> **Pedido**:
Transcreva fielmente o trecho que vai do início das entradas até a linha que contém "I will point(423,7).", incluindo as duas extremidades.

****

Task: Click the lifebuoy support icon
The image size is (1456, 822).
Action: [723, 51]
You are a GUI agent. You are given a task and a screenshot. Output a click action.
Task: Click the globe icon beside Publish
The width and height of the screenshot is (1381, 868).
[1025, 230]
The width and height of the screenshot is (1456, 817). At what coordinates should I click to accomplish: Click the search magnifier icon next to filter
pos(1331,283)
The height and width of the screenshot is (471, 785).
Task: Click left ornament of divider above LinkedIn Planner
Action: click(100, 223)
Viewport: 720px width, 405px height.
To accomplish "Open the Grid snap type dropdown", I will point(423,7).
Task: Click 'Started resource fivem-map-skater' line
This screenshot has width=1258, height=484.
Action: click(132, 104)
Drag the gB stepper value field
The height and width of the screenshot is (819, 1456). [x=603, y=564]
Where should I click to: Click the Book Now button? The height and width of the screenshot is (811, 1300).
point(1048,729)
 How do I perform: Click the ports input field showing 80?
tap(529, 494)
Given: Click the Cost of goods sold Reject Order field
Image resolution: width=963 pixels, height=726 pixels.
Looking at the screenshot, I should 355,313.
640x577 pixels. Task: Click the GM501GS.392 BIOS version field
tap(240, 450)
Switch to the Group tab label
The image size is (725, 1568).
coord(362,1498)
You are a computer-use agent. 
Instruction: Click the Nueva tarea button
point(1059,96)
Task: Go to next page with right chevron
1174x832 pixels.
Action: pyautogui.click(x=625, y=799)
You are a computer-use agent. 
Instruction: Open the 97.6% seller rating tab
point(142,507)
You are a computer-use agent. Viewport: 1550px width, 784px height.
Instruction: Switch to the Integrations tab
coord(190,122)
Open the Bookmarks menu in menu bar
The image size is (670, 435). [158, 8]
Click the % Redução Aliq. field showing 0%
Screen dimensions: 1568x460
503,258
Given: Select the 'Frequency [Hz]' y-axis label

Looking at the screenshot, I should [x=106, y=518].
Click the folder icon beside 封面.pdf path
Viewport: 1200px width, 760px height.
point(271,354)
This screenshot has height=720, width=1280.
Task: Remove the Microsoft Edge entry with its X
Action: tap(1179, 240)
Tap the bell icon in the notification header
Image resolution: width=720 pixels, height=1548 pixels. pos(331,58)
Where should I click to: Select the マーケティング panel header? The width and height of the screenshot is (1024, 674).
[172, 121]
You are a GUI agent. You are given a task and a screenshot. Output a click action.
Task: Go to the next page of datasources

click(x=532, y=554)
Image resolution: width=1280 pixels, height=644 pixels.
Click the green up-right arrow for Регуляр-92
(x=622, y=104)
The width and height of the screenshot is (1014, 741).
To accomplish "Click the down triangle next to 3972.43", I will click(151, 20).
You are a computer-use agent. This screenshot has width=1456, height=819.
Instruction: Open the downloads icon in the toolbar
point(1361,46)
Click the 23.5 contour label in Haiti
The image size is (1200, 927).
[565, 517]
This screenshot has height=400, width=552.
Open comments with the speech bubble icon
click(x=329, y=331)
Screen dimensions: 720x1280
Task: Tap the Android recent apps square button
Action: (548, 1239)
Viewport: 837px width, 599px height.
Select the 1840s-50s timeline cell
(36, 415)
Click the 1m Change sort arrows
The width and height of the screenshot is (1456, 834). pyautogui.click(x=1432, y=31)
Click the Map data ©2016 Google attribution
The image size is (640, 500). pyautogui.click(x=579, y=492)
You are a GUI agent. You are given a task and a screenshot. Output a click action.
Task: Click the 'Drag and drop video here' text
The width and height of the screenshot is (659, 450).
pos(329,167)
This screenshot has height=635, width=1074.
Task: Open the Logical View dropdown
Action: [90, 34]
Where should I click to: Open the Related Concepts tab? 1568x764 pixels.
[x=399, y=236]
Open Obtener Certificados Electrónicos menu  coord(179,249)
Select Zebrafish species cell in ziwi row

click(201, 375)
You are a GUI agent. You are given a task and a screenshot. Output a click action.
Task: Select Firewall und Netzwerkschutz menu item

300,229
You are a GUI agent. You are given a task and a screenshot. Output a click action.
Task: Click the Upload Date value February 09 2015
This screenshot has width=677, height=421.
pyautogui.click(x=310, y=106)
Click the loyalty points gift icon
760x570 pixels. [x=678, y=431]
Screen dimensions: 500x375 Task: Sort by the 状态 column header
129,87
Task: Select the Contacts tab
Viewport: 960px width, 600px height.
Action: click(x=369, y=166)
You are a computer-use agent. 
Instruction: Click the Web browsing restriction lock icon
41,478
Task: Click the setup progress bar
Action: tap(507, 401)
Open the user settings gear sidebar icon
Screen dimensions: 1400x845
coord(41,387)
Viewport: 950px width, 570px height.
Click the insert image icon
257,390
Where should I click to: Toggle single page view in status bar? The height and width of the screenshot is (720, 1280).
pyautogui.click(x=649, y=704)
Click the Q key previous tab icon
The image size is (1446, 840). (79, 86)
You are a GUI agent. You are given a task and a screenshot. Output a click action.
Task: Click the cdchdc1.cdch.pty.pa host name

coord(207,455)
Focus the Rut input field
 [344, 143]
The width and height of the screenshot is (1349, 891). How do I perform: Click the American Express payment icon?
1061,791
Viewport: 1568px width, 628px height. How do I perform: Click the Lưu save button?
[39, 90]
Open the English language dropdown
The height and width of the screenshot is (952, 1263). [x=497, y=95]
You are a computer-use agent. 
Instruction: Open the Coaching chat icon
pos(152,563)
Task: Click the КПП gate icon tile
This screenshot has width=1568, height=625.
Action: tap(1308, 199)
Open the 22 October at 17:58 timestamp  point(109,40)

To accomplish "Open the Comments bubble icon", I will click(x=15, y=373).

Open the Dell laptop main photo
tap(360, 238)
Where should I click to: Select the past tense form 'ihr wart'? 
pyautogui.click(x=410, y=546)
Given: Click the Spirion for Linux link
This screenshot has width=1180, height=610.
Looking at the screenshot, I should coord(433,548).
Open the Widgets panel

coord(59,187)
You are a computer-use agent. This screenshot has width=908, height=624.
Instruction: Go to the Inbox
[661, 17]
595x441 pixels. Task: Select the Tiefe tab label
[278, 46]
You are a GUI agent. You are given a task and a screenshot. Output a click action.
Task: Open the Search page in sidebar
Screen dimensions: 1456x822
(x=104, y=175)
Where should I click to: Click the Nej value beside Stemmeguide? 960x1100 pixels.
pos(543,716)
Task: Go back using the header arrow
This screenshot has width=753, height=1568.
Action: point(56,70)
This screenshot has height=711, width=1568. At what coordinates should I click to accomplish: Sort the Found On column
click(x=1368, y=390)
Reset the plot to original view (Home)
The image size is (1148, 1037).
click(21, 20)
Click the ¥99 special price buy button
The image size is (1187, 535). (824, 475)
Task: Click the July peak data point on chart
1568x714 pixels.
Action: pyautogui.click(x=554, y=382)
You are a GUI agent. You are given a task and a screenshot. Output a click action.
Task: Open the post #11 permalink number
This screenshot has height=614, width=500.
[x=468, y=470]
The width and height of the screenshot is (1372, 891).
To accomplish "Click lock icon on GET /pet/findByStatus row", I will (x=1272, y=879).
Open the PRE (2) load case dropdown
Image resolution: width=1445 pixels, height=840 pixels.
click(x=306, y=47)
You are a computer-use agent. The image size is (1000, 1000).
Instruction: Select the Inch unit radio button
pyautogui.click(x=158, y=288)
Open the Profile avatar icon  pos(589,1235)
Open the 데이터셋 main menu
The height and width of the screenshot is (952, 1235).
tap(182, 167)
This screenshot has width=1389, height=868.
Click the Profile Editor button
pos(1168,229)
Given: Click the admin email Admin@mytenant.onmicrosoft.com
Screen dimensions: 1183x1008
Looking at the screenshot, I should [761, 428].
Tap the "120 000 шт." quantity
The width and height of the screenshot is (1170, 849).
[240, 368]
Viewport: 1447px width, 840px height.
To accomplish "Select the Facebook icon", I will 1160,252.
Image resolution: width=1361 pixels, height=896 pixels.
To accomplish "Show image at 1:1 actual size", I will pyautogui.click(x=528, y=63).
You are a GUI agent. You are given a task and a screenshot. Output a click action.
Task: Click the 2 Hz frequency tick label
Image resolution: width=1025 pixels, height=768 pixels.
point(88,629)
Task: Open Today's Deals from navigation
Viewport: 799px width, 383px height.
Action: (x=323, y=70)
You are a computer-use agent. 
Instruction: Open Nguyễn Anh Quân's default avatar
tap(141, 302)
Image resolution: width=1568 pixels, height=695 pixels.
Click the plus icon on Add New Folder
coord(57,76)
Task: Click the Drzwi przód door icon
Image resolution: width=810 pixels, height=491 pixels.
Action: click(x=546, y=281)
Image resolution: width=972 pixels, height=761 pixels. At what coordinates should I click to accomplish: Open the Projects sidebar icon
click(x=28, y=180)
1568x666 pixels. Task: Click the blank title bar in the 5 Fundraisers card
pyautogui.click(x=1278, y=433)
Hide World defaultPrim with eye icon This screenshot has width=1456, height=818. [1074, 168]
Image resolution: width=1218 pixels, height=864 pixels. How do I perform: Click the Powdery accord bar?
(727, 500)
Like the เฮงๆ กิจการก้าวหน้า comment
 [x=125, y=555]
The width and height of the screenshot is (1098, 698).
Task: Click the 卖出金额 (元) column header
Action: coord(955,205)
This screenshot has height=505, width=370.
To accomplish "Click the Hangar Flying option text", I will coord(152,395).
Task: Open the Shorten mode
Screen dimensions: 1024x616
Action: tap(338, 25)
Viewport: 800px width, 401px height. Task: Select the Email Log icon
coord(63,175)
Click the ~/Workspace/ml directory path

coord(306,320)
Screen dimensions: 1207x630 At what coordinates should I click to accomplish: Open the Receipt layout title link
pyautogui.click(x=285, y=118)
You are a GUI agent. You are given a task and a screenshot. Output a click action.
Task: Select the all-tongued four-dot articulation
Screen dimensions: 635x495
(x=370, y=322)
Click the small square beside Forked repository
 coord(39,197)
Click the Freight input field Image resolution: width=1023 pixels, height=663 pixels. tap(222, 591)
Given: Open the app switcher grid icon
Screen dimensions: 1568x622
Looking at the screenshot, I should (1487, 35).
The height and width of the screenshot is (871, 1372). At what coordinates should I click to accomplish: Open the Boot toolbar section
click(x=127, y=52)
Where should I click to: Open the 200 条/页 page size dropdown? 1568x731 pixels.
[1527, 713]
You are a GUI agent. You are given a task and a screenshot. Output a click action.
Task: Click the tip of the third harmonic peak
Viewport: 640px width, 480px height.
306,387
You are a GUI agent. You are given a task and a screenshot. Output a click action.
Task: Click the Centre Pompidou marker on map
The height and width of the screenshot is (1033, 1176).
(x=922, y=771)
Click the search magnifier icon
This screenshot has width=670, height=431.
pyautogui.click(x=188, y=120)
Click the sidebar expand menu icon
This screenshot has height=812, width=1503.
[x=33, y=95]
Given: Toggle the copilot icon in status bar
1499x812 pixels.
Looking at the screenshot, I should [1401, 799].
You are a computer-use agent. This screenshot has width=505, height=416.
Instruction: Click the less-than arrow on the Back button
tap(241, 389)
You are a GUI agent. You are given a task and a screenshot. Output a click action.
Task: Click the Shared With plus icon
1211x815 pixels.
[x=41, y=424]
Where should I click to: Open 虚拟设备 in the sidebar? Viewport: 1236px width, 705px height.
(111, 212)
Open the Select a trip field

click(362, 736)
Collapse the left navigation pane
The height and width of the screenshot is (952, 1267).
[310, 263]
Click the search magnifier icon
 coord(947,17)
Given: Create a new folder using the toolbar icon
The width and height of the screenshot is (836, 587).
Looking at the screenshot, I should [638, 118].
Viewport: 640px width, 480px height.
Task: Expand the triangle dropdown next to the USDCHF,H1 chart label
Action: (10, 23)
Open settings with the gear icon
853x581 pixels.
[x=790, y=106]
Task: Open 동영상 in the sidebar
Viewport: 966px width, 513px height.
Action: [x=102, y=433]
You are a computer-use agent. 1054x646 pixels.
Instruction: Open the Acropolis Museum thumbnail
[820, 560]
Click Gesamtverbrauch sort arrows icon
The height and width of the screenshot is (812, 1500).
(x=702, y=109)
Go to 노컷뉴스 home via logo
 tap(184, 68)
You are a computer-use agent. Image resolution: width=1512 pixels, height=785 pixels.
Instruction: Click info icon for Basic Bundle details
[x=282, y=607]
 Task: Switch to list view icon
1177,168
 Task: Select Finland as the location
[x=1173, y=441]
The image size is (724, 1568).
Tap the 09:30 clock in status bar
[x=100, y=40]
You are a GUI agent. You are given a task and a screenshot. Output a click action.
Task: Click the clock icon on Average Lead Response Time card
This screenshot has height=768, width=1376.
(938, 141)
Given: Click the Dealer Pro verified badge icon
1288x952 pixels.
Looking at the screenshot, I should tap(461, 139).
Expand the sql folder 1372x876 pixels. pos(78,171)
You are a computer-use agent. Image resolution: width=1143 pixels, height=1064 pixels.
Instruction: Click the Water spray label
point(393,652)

****

> **Resposta escrita**:
Task: Click the lifebuoy support icon
The image size is (1456, 822).
Action: [723, 51]
You are a GUI agent. You are given a task and a screenshot. Output a click action.
Task: Click the globe icon beside Publish
The width and height of the screenshot is (1381, 868).
[1025, 230]
The width and height of the screenshot is (1456, 817). At what coordinates should I click to accomplish: Click the search magnifier icon next to filter
pos(1331,283)
The height and width of the screenshot is (471, 785).
Task: Click left ornament of divider above LinkedIn Planner
Action: click(100, 223)
Viewport: 720px width, 405px height.
To accomplish "Open the Grid snap type dropdown", I will point(423,7).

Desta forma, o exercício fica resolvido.